Krier powiedział, że ten przegląd LPD nie „koniecznie dotyczy tylko zaprojektowania statku, chociaż jest to z pewnością możliwe i potencjalny wynik”, ale także oceny potrzeb Marynarki Wojennej, aby „przyszłe siły desantowe utrzymały swoją śmiertelność, przeżywalność i zrównoważony rozwój w wsparcie całego zakresu operacji.”

Jednak Berger, który był częścią grupy prawie 10 lat temu, która ograniczyła projekt Lotu I, aby stworzyć Lot II, był pesymistą co do tego wysiłku.

„Wszystko, co doprowadziło nas do ostatecznej decyzji Marynarki Wojennej o wybraniu lotu II, wszystko to miało sens” – powiedział Defence News. „Było dużo uderzania głową o każdy najmniejszy szczegół. Więc nie wiem, robiąc to ponownie z tym samym statkiem, nie wiem, czego byś się dowiedział, czego my już nie wiemy.

Dowódca Naval Sea Systems Command wiceadmirał Bill Galinis powiedział na tym samym wydarzeniu McAleese, że nie może omawiać potencjalnych zmian projektowych, ale jego dowództwo szuka oszczędności w procesie produkcyjnym.

„Zawsze szukamy sposobów na obniżenie kosztów ze stoczni, a stoczniowcy są tego kluczową częścią – w rzeczywistości wnoszą prawdopodobnie lepsze pomysły, ponieważ je budują” – powiedział w środę Defense News. po jego uwagach.

Megan Eckstein jest dziennikarką wojenną w Defense News.

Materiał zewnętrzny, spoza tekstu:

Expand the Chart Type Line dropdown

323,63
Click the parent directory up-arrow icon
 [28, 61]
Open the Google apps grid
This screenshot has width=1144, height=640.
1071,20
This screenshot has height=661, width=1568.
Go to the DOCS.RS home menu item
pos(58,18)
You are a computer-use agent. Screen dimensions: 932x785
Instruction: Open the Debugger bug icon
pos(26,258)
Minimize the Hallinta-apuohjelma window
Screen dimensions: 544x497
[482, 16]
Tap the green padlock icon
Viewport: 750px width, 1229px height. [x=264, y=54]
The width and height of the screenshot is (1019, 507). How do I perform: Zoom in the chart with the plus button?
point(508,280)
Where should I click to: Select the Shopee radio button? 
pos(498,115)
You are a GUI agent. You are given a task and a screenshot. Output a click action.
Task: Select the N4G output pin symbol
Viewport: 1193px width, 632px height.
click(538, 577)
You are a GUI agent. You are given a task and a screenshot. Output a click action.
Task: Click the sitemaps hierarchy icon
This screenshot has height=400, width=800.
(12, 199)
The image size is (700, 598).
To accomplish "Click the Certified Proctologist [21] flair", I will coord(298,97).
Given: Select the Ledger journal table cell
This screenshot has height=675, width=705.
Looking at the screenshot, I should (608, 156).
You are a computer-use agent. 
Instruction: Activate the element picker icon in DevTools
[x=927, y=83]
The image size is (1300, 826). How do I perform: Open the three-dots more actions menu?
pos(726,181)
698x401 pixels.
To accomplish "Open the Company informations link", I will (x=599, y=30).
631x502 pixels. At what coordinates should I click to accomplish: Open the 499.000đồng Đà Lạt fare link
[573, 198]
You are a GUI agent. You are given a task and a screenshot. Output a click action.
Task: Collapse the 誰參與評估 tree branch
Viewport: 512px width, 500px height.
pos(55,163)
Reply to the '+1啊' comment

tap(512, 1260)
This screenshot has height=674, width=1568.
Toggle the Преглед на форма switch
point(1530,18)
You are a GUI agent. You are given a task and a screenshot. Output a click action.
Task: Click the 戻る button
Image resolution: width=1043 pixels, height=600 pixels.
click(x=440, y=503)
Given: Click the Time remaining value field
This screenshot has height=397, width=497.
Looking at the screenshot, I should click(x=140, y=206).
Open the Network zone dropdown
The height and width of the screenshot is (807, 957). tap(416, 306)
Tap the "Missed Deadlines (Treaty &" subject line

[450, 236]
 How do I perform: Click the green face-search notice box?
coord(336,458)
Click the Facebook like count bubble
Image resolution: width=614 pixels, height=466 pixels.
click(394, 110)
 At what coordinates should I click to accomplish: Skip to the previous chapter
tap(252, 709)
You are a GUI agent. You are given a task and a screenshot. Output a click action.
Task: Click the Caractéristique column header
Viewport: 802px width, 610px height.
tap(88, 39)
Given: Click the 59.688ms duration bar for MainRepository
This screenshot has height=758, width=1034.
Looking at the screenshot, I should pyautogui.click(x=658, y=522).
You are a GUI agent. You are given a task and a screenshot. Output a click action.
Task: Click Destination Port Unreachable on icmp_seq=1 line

Od 2009 roku zajmuje się wiadomościami wojskowymi, koncentrując się na operacjach Marynarki Wojennej Stanów Zjednoczonych i Korpusu Piechoty Morskiej, programach przejęć i budżetach. Zgłaszała się z czterech flot geograficznych i jest najszczęśliwsza, gdy zbiera historie ze statku. Megan jest absolwentką University of Maryland.